City Market, King Soopers and I think even Safeway does discounted tickets. Empire Sports Also does discount tickets, and other than that, I don't hit many other mountains aside from Loveland. Too crowded, long lines, expensive, expensive to drink haha, and even worse traffic. You should be able to get some good deals at the places I gave you though.


----------



## Guest (Jan 23, 2008)

right i've taken you're advice and me and 3 of my mates are most likely heading out to loveland march 10-15. i'm quite excited. i've got a question for you, how much do you think we'll be able to get discount passes for? i've heard of people paying employees to buy them passes (wp/mj employee tics are 25) any truth to this?


----------



## Mr. Right (Sep 27, 2007)

hm maybe, I always just get a pass there so I'm not sure on that but I can find out this week if I can swing any deals. I know that I can get my hands on some coupons to get 2 tickets for $70 which isn't a bad deal. Also I have an entire string of tickets that will get you into Breck, Vail, Keystone, or Beaver Creek for $40. I'll probably let them go for $10 each, probably not the best deal but a day at Vail is $90. I'll see what I can muster.


----------



## neednsnow (Nov 30, 2007)

Mr. Right said:


> hm maybe, I always just get a pass there so I'm not sure on that but I can find out this week if I can swing any deals. I know that I can get my hands on some coupons to get 2 tickets for $70 which isn't a bad deal. Also I have an entire string of tickets that will get you into Breck, Vail, Keystone, or Beaver Creek for $40. I'll probably let them go for $10 each, probably not the best deal but a day at Vail is $90. I'll see what I can muster.


Let me know how many of those 40/10 passes you have, that would soften the blow a bit for my travel partners.

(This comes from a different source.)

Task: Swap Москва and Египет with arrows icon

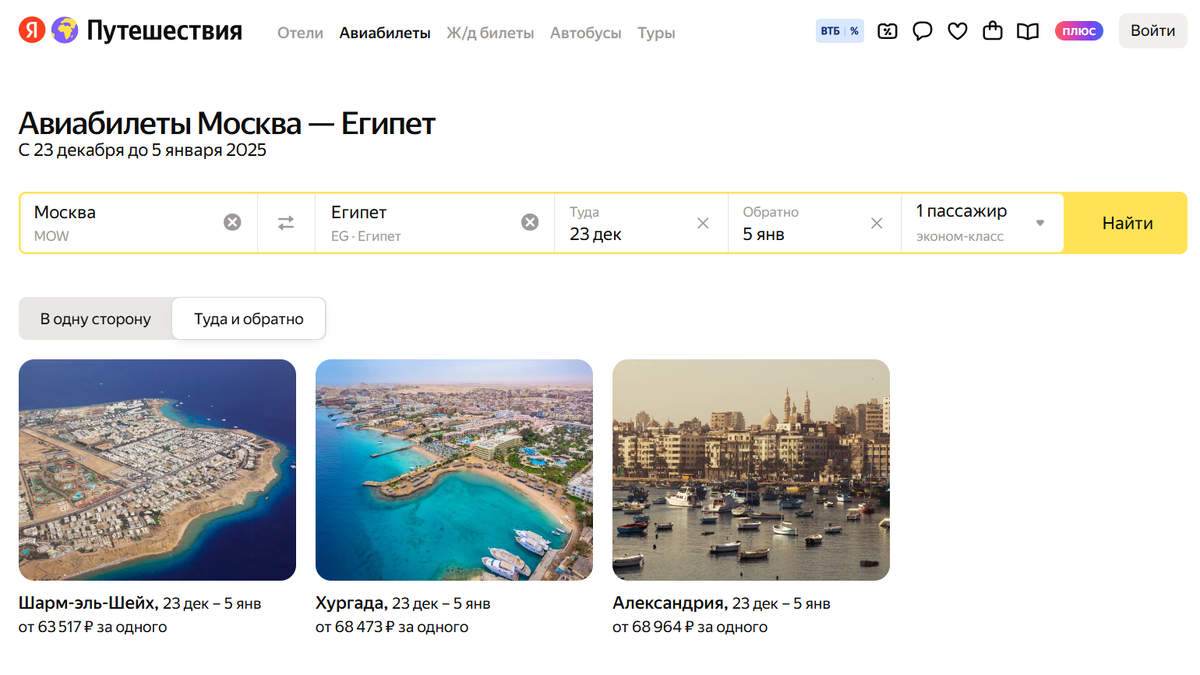Action: tap(287, 223)
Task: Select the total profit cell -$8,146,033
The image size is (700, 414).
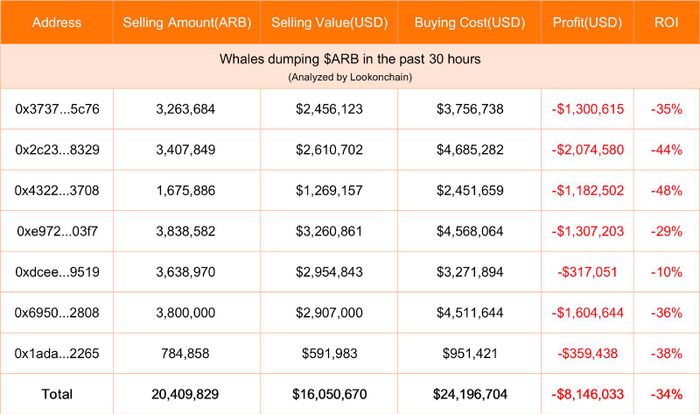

Thanks


----------



## Guest (Jan 23, 2008)

Mr. Right said:


> hm maybe, I always just get a pass there so I'm not sure on that but I can find out this week if I can swing any deals. I know that I can get my hands on some coupons to get 2 tickets for $70 which isn't a bad deal. Also I have an entire string of tickets that will get you into Breck, Vail, Keystone, or Beaver Creek for $40. I'll probably let them go for $10 each, probably not the best deal but a day at Vail is $90. I'll see what I can muster.


huge! what we'll probably do is start with loveland, then decide day to day where to go. i'll let you know what we're thinking as the day nears. we'll throw some beers your way for the trouble too


----------



## Mr. Right (Sep 27, 2007)

neednsnow said:


> Let me know how many of those 40/10 passes you have, that would soften the blow a bit for my travel partners. Thanks





berg said:


> huge! what we'll probably do is start with loveland, then decide day to day where to go. i'll let you know what we're thinking as the day nears. we'll throw some beers your way for the trouble too


Cool and Cool. You guys just can't tell anyone you bought them, as employees of the mountain get in trouble for that. I would still reccomend checking the City Market etc. because they still might be cheaper. I'll look into getting those Loveland coupons tomorrow or the next day. I've got ten of them altogether.

Here is a link to places that sell discounted Loveland tickets as well Offsite Locations

Group Lift Tickets


----------



## DrGreeNThumB420 (Aug 19, 2007)

i got some 2 tickets for 70$ coupons.....and my season pass works as a coupon......Loveland>


----------



## Mr. Right (Sep 27, 2007)

DrGreeNThumB420 said:


> i got some 2 tickets for 70$ coupons.....and my season pass works as a coupon......Loveland>


That discount price on our passes went up to $46, not much in the way of savings anymore, but maybe once peak season is up that will change.
How about that trip to Monarch huh? Can't fucking wait.


----------



## Guest (Jan 26, 2008)

check ebay for lift tickets


----------



## sevenvii (Oct 12, 2007)

Mr. Right said:


> That discount price on our passes went up to $46, not much in the way of savings anymore, but maybe once peak season is up that will change.
> How about that trip to Monarch huh? Can't fucking wait.


When you guys hitting up Monarch? I go there quite a few times a year, have already hit it 3 times this year...


----------